His comments were harsh, but then so is the world in which he lives. There was something so simple about his analysis you can’t help but wonder why we try to save some folks who can’t be saved. He thought we were foolish to try to help everyone and not have the resources to help those whose lives we could really change. Though he didn't allude to the lifeboat illustration I suspect he would have thought it appropriate. If you haul too many out of the freezing waters into one little lifeboat it may sink and end up not helping anyone.
Of the months of talk there were several reoccurring puzzles. Why do some camp in the woods, under freeways, and in tent cities instead of going to shelters? For Charlie it was simple, but very difficult to explain. To him it was a mix of independence and need for privacy. It’s a concept of personal space and the tiny bit of ability to be in charge of one’s self. It’s an internal sense that our mind and spirit are not being invaded by someone else's expectations, agenda, or behavior. It’s self-determination and personal territorial preservation. In fact, a lot of folks who aren’t homeless feel the need to be alone or have a place where they can feed their soul. Whether people choose a home with a picket fence or a tent under a freeway, it’s as much the escape from the pressure of too many people as it is refuge from the wind and rain.

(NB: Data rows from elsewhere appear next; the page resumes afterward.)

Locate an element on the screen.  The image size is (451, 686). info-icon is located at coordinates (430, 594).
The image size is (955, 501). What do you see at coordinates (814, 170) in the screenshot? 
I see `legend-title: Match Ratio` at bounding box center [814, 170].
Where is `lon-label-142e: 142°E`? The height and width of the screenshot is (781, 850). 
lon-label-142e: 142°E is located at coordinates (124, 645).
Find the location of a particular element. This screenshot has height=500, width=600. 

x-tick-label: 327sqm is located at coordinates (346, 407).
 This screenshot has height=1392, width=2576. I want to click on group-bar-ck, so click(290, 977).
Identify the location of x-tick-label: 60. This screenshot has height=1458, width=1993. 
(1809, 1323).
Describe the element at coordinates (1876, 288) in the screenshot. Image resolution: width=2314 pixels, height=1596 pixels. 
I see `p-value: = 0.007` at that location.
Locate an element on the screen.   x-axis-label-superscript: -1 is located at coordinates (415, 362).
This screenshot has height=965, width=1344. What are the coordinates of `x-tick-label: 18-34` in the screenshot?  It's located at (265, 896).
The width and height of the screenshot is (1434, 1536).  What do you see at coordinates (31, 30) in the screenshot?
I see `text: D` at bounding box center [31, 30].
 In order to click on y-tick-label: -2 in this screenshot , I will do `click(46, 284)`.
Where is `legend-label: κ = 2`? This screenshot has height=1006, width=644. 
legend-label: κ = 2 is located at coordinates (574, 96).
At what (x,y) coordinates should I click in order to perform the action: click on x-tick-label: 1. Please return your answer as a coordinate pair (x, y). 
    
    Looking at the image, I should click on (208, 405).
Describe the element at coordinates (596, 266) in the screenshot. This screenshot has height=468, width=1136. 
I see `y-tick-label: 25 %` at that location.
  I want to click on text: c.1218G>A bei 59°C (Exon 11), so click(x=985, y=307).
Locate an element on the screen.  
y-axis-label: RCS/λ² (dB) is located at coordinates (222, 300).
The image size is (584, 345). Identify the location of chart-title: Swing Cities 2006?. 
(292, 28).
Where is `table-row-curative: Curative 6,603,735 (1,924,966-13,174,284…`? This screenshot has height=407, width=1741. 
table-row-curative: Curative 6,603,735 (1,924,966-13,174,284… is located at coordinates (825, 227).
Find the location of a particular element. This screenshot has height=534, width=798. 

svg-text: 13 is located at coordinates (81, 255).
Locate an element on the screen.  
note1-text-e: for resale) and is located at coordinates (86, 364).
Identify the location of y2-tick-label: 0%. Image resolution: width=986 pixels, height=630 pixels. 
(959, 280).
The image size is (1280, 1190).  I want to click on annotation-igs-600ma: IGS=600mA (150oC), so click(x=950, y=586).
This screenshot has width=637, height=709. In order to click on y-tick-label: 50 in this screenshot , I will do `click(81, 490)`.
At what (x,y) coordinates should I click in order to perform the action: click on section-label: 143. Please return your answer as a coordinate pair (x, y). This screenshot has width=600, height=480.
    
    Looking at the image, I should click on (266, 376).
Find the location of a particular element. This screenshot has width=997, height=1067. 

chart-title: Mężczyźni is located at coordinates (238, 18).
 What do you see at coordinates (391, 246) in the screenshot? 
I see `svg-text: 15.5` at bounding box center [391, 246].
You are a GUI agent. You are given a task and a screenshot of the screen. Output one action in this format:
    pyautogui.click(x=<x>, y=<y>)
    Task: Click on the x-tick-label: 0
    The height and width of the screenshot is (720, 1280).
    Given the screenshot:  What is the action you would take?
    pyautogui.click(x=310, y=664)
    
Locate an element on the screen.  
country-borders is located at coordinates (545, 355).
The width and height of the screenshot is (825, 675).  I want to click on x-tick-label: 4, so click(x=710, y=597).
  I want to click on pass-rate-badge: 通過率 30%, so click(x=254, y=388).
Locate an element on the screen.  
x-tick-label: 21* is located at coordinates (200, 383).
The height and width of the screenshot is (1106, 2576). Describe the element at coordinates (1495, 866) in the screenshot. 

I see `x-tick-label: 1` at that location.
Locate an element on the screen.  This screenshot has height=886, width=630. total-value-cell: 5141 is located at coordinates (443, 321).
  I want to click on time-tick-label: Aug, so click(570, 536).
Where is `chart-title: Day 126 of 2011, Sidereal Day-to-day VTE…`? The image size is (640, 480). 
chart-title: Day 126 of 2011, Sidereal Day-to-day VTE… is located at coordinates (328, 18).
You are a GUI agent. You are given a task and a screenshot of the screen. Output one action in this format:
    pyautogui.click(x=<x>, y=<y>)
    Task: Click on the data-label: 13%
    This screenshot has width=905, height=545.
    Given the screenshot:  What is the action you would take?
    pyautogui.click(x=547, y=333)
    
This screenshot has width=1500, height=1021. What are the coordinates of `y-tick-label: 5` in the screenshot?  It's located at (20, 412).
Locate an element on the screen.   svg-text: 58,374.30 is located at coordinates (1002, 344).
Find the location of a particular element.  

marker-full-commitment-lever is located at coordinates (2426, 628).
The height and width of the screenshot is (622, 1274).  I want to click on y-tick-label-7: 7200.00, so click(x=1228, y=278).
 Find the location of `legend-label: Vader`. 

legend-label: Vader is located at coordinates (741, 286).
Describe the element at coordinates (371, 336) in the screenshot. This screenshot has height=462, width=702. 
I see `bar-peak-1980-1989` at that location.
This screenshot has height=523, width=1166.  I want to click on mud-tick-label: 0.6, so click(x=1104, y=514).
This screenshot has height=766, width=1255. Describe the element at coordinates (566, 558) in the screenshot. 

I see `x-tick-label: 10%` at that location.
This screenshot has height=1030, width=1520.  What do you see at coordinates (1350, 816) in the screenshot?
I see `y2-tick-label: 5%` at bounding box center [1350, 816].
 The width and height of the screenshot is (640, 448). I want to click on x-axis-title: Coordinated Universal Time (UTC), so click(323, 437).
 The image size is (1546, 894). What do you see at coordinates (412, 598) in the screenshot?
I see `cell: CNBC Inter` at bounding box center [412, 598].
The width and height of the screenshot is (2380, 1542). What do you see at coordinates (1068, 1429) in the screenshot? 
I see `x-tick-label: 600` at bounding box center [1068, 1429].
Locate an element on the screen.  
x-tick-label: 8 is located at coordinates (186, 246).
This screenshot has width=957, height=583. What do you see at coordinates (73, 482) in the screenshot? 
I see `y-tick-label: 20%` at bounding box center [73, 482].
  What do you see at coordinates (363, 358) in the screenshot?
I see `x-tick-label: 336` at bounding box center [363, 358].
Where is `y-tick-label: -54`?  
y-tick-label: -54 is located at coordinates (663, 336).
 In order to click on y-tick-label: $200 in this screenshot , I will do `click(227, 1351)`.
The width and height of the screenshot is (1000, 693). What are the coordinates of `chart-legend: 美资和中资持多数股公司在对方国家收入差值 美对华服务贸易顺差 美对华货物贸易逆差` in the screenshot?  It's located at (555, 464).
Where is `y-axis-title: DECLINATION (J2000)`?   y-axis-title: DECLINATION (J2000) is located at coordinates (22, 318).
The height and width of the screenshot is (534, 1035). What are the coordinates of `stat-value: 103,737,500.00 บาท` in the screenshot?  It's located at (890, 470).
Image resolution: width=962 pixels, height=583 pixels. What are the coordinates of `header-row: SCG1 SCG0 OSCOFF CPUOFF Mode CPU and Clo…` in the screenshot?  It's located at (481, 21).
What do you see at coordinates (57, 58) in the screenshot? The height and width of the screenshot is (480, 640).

One day I asked Charlie if he would like a nice little apartment with heat and a bathroom, secure from the hostile people in the streets. He answered, sometimes; but there are some of us who just need to be outside to feel the air and seasons come and go. “We’ll never change.”
There is no question Charlie doesn’t speak for all homeless. He never tried. But he did point to many like himself who didn’t fit into the model bureaucrats seemed dedicated to provide.